According to the CBN, the cashless system has become necessary to promote the use of electronic means of transaction towards making Nigeria a cashless economy in the nearest future. CBN says the policy is in reaction to the increasing dominance of cash in the economy with its attendant implications for cost of cash management to the banking industry, security, money laundering, among other huge costs. The policy was endorsed by the Bankers’ Committee, which comprises the CBN, the Nigeria Deposit Insurance Corporation (NDIC), Discount Houses and the 24 commercial banks in the country.
Under the policy, effective from June 1, 2012, daily cumulative withdrawals and lodgments in banks by individuals would be limited to a maximum of N150,000, while daily cumulative withdrawals and lodgments by corporate customers is pegged at N1 million. However, individuals and corporate organizations wishing to withdraw above the fixed amount would have to pay special charges. Such special charges are not yet clear. Still, many industry watchers insist that the cashless policy has the benefit to transform the payment system and help the banks, many of which are currently in dire financial straits, reduce operating costs and lending rates. The apex bank has also said that most of the banks are currently incurring ‘excess baggage’ because of unnecessary expenses that are cutting deep into their financial profile and profitability.

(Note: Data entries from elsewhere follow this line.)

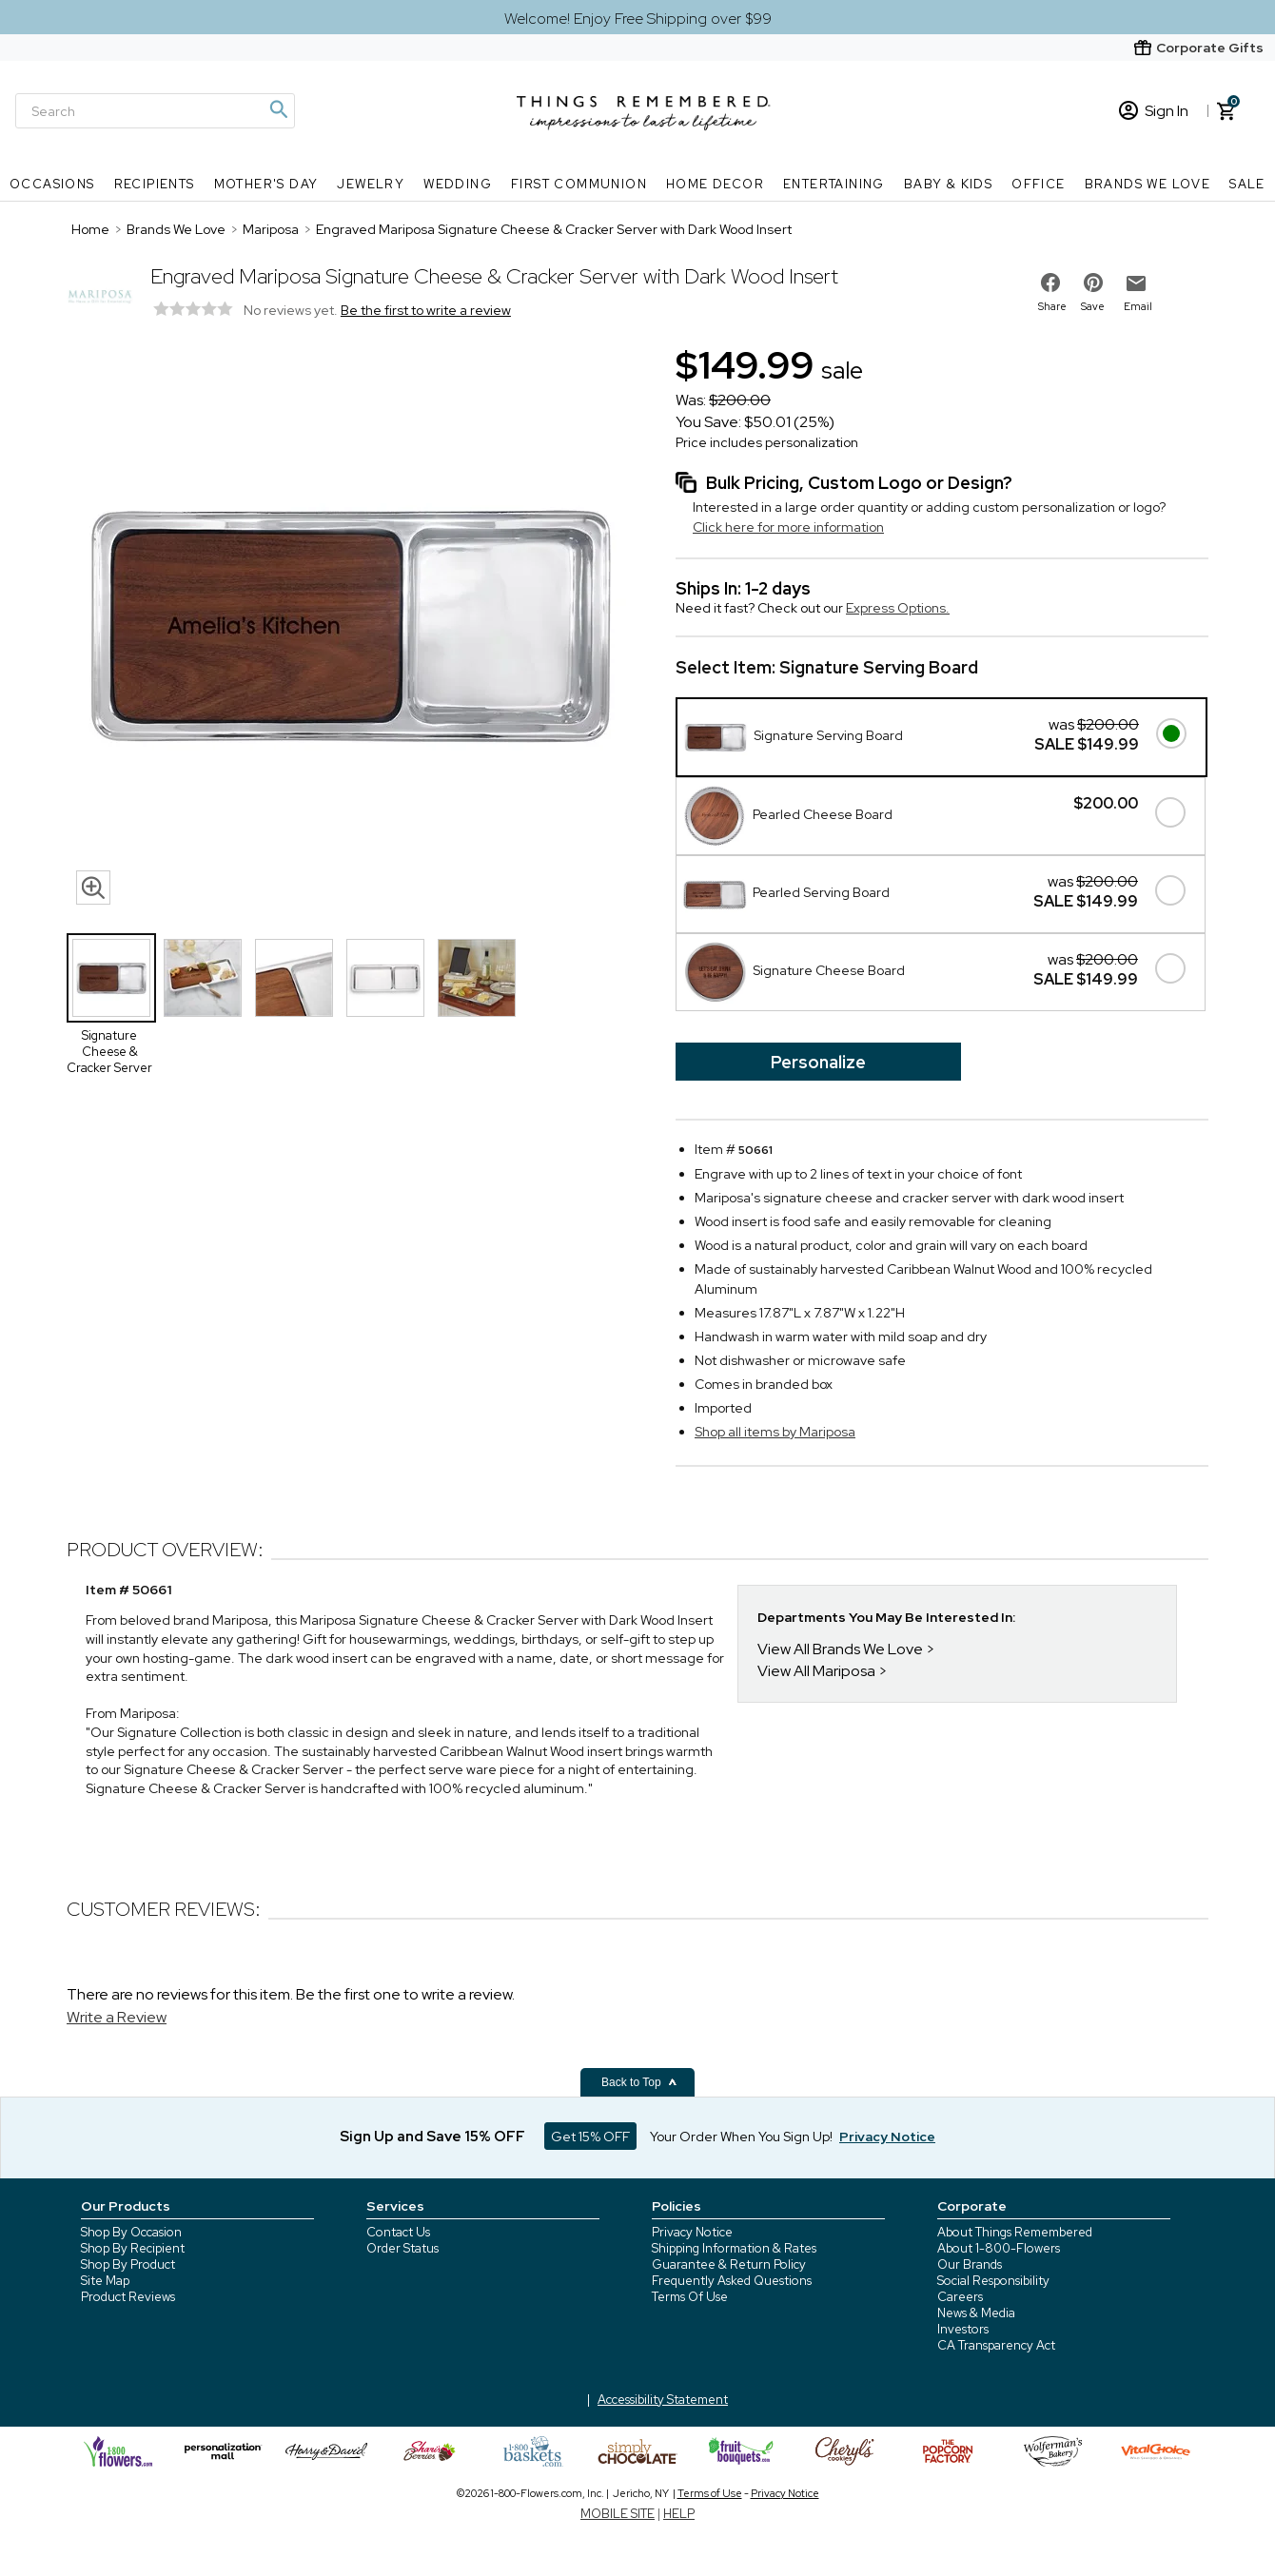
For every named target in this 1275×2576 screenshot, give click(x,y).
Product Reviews (128, 2297)
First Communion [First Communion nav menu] (579, 184)
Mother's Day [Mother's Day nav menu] (266, 184)
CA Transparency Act (996, 2345)
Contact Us (398, 2232)
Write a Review (117, 2017)
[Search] (155, 110)
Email (1138, 306)
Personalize (818, 1062)
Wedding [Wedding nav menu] (457, 184)
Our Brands (969, 2264)
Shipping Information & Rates (734, 2248)
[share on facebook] (1050, 282)
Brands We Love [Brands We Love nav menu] (1148, 184)
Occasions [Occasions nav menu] (52, 184)
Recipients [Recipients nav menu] (154, 184)
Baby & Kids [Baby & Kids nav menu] (948, 184)
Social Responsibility (993, 2281)
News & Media (976, 2313)
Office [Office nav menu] (1038, 184)
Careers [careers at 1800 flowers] (960, 2297)
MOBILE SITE (617, 2514)
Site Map (105, 2281)
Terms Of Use (690, 2297)
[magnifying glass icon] (93, 887)
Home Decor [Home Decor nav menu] (715, 184)
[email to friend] (1136, 283)
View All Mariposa (816, 1671)
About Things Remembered (1014, 2232)
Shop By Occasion (131, 2232)
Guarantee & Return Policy (729, 2264)
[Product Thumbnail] (111, 978)
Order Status (402, 2248)
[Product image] (352, 627)
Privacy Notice (692, 2232)
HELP (679, 2514)
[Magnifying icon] (278, 109)
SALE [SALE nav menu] (1247, 184)
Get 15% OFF (590, 2136)
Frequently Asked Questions (732, 2281)
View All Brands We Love (840, 1649)
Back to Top (639, 2082)
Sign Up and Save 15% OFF (432, 2136)
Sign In (1153, 111)
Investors (963, 2329)
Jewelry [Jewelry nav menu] (370, 184)
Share (1052, 306)
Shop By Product (128, 2264)
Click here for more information (788, 527)
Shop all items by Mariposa (775, 1431)
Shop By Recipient (133, 2248)
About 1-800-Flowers (998, 2248)
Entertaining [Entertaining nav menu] (834, 184)
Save (1093, 306)
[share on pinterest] (1093, 282)
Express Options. (898, 607)
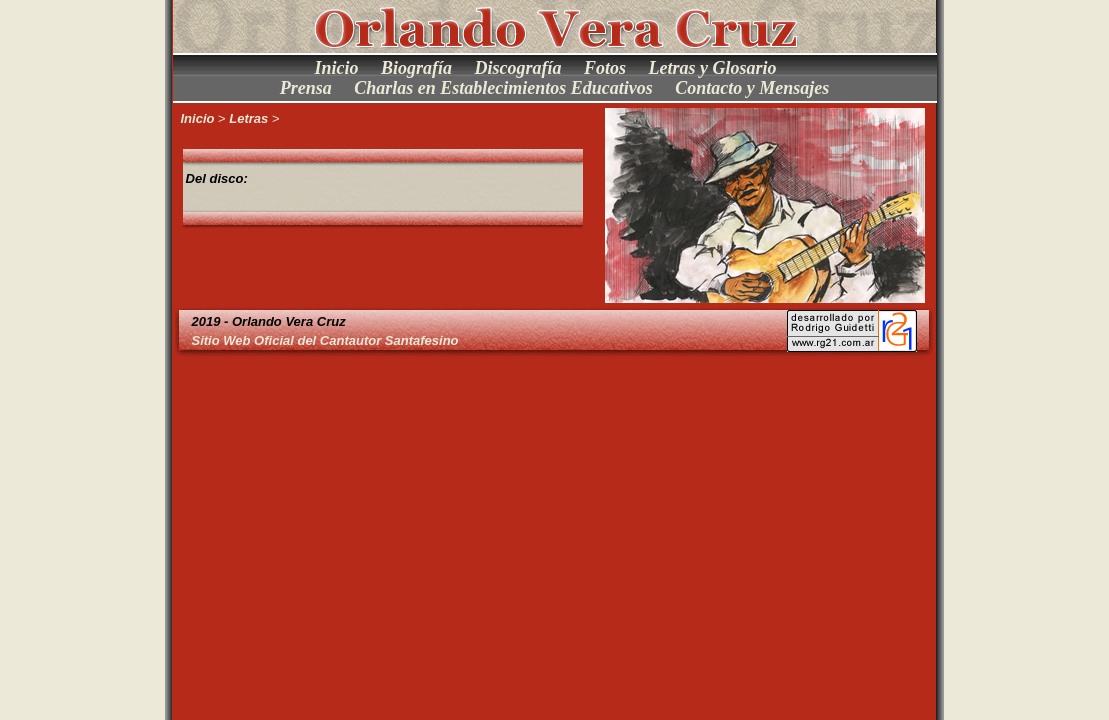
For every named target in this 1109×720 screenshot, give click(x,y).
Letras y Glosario (713, 68)
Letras (248, 118)
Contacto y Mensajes (752, 88)
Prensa (306, 88)
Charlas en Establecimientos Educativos (503, 88)
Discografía (518, 68)
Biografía (416, 68)
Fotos (605, 68)
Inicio (336, 68)
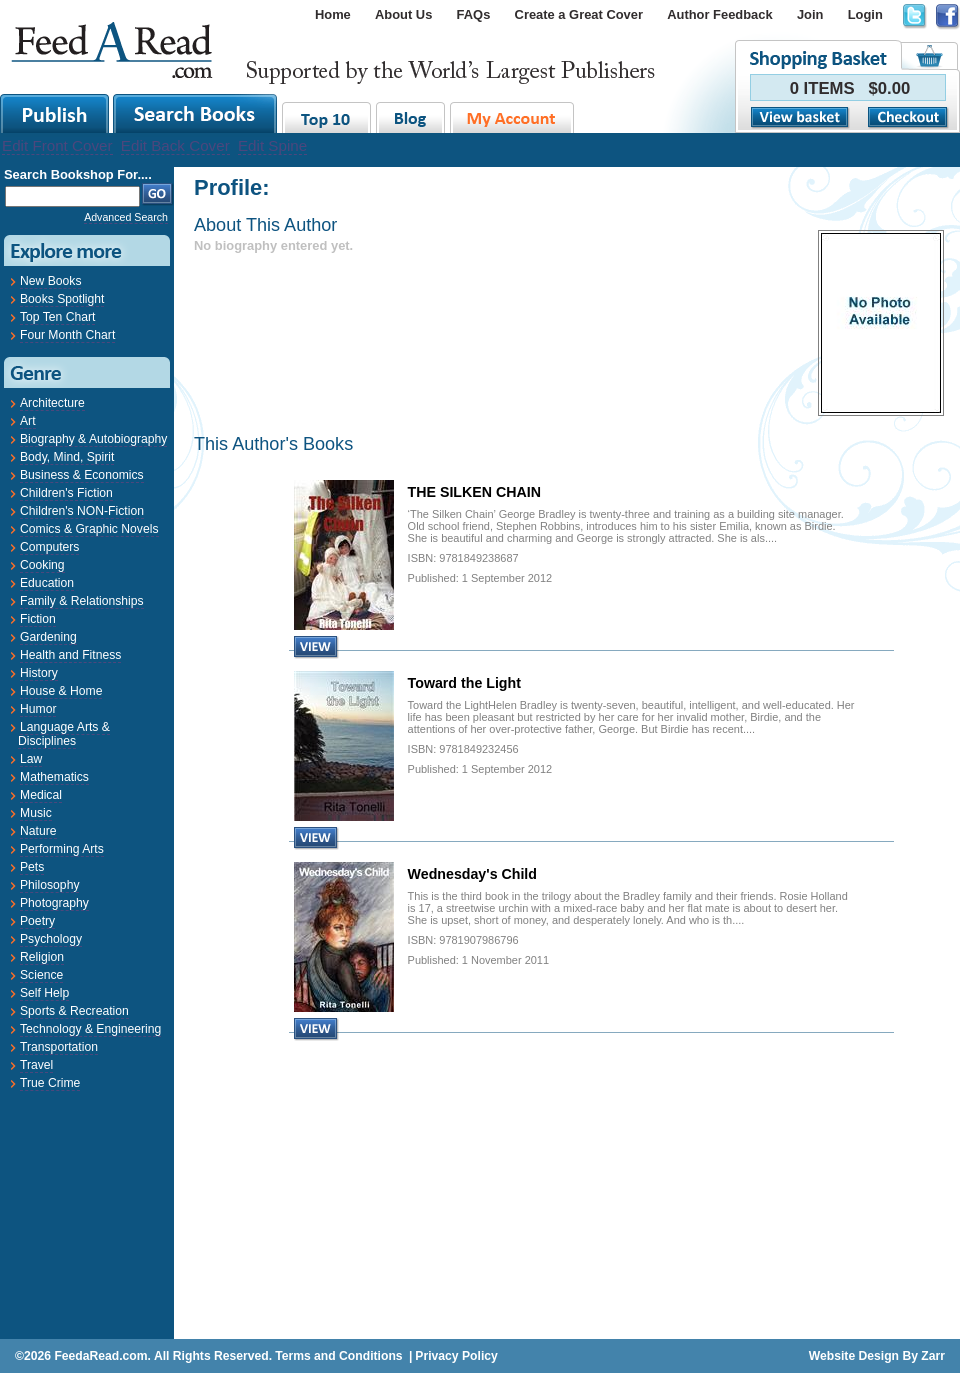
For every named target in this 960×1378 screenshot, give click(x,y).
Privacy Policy (456, 1356)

But this makes special precautions economically appealing and expedient. We are, however, concerned that while this cashless policy has its noble intentions with the ultimate aim of growing our economy and encouraging the emergence of e-payment across the country, the groundwork for the take off of the system has not been sufficiently done. It is one thing to borrow a good idea, but the success of that idea must take into cognizance the peculiar economic environment of the country. No adequate enlightenment has been done before the take off of the policy in Lagos where the scheme is now being put to test. Caution is therefore necessary to avoid any unpleasant consequences such as mass cutback of banks’ staff.
As a new phenomenon in Nigeria, if the operational hitches are not taken care of, the noble objective of the scheme will be defeated. That is why many policies that have worked elsewhere in the world have failed in Nigeria.